▶ _Information supplied_:
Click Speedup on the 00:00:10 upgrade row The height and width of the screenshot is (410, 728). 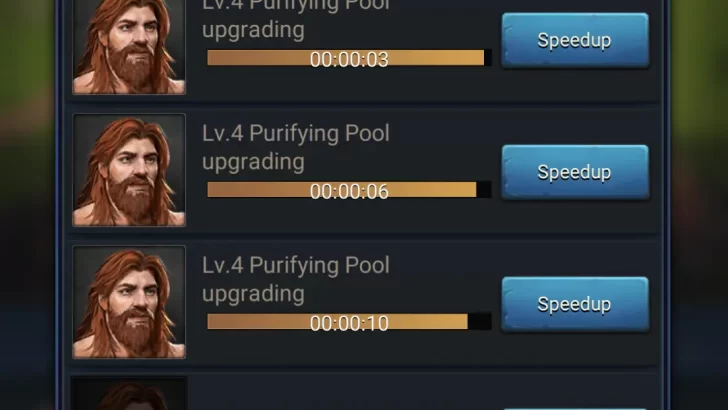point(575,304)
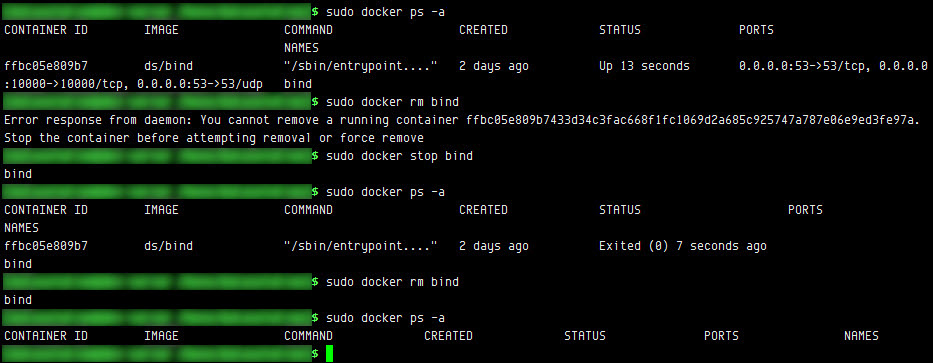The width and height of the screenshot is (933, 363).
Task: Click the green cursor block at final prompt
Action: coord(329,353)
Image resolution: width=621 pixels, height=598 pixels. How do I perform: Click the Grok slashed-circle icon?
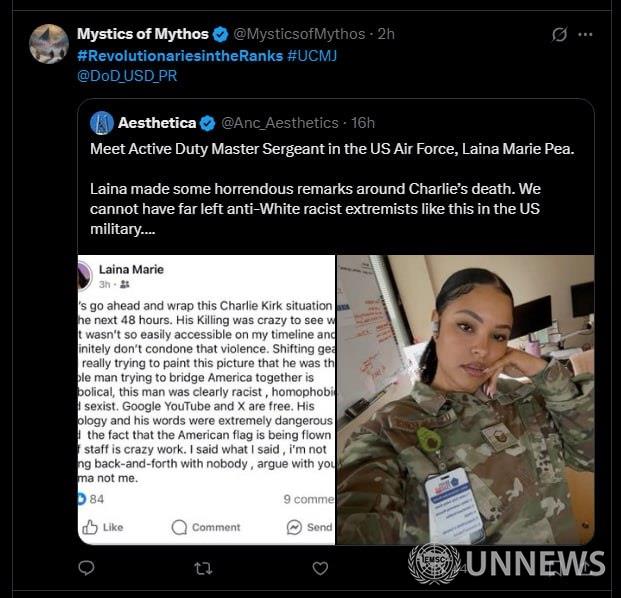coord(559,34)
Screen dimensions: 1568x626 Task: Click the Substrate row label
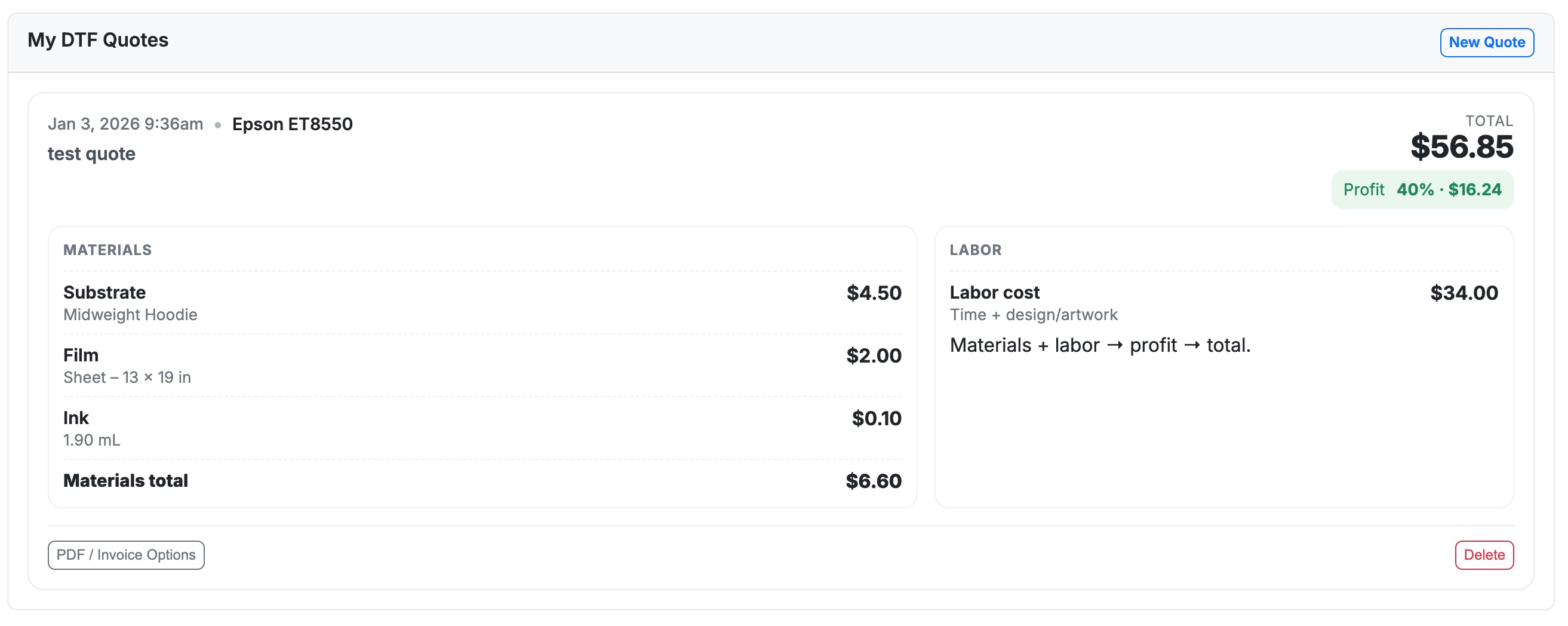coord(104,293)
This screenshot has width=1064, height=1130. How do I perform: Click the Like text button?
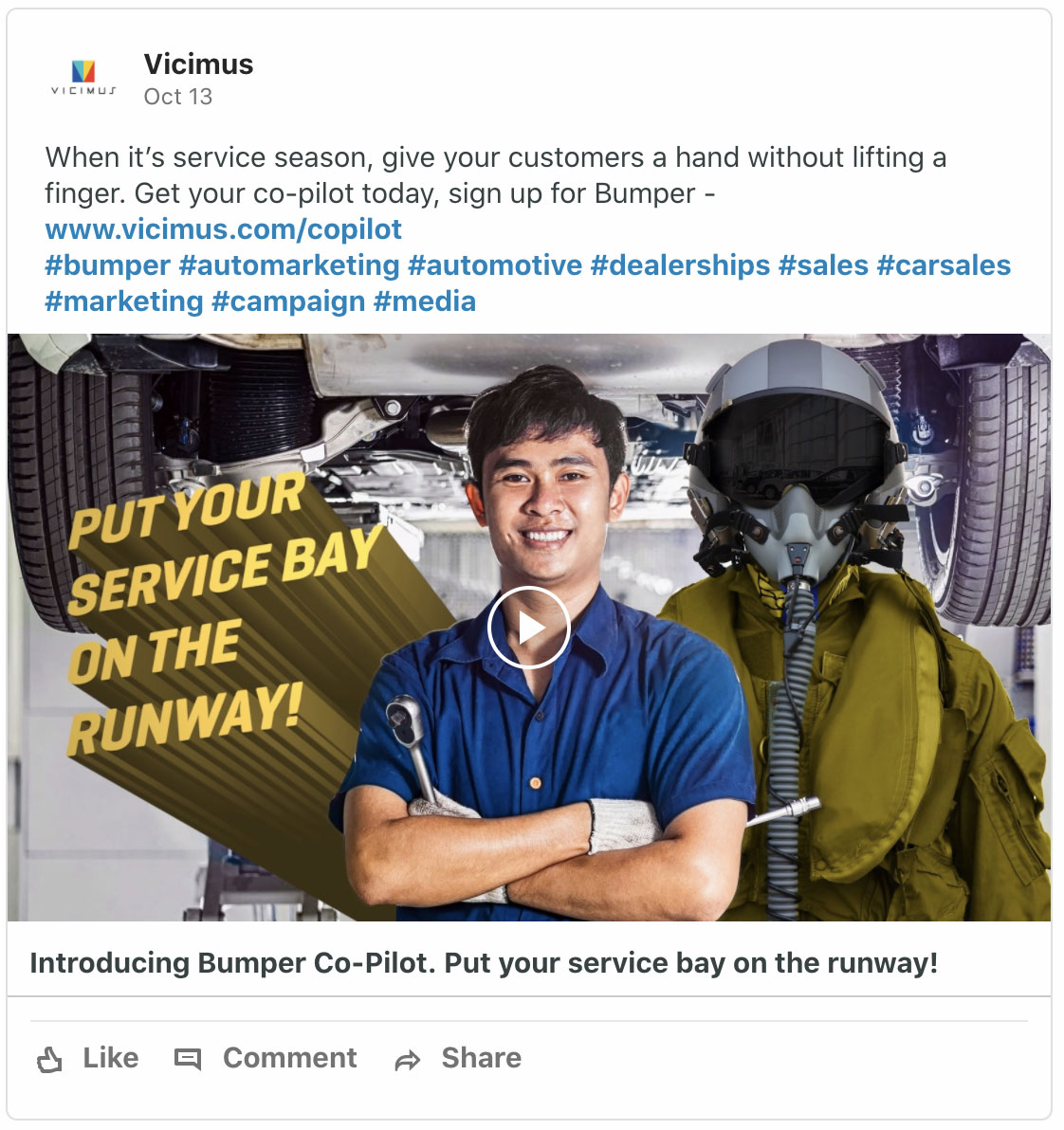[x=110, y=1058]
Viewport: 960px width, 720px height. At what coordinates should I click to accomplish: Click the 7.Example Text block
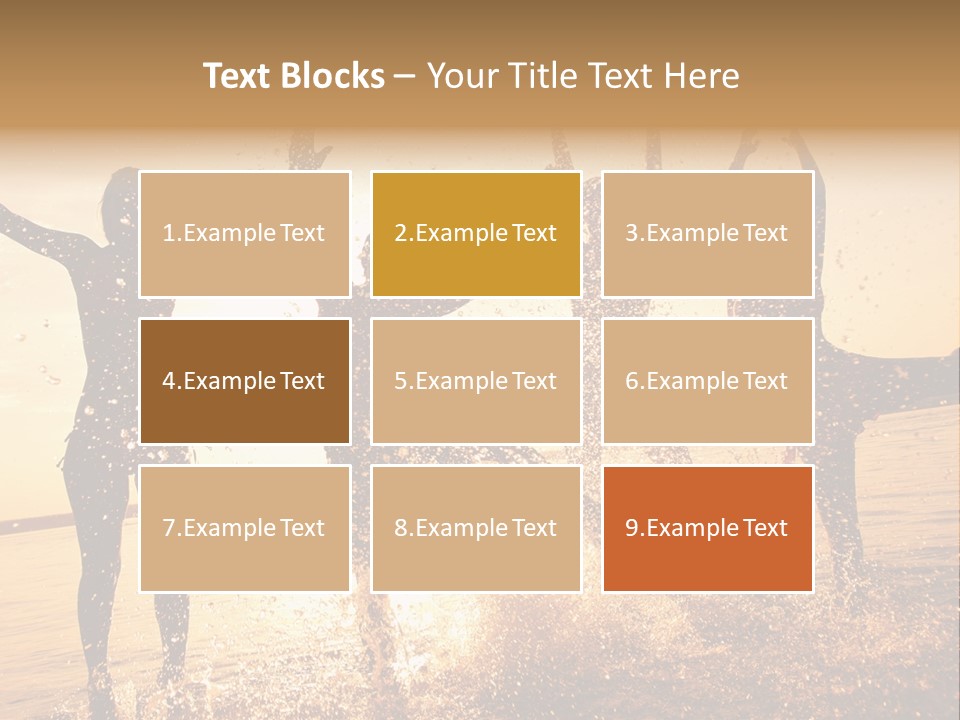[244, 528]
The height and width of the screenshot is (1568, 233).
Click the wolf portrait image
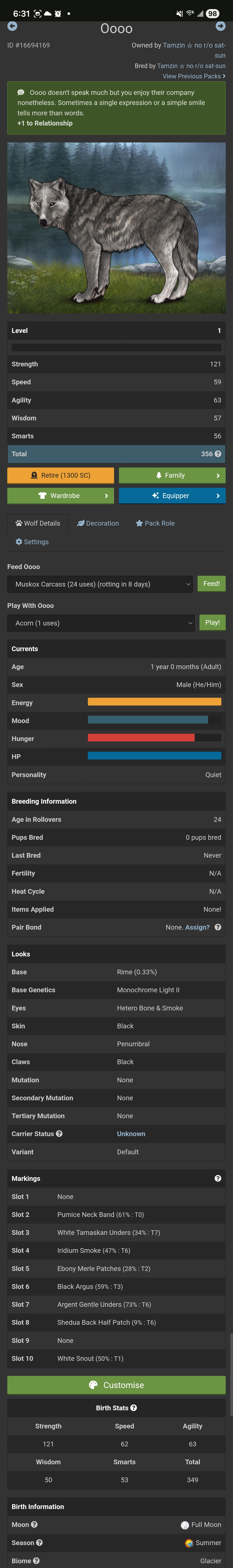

▶ _What the task asks_: Please set down exactly the lines from the one holding "Screen dimensions: 1568x626" through the last line of the entries, both ends included, and skip pictures.

▶ _Final answer_:
Screen dimensions: 1568x626 Task: Click the Substrate row label
coord(104,293)
This screenshot has width=1064, height=1130. How do I perform: Click the Like text button?
[x=110, y=1058]
Viewport: 960px width, 720px height. At what coordinates should I click to accomplish: Click the 7.Example Text block
[244, 528]
The height and width of the screenshot is (1568, 233).
Click the wolf portrait image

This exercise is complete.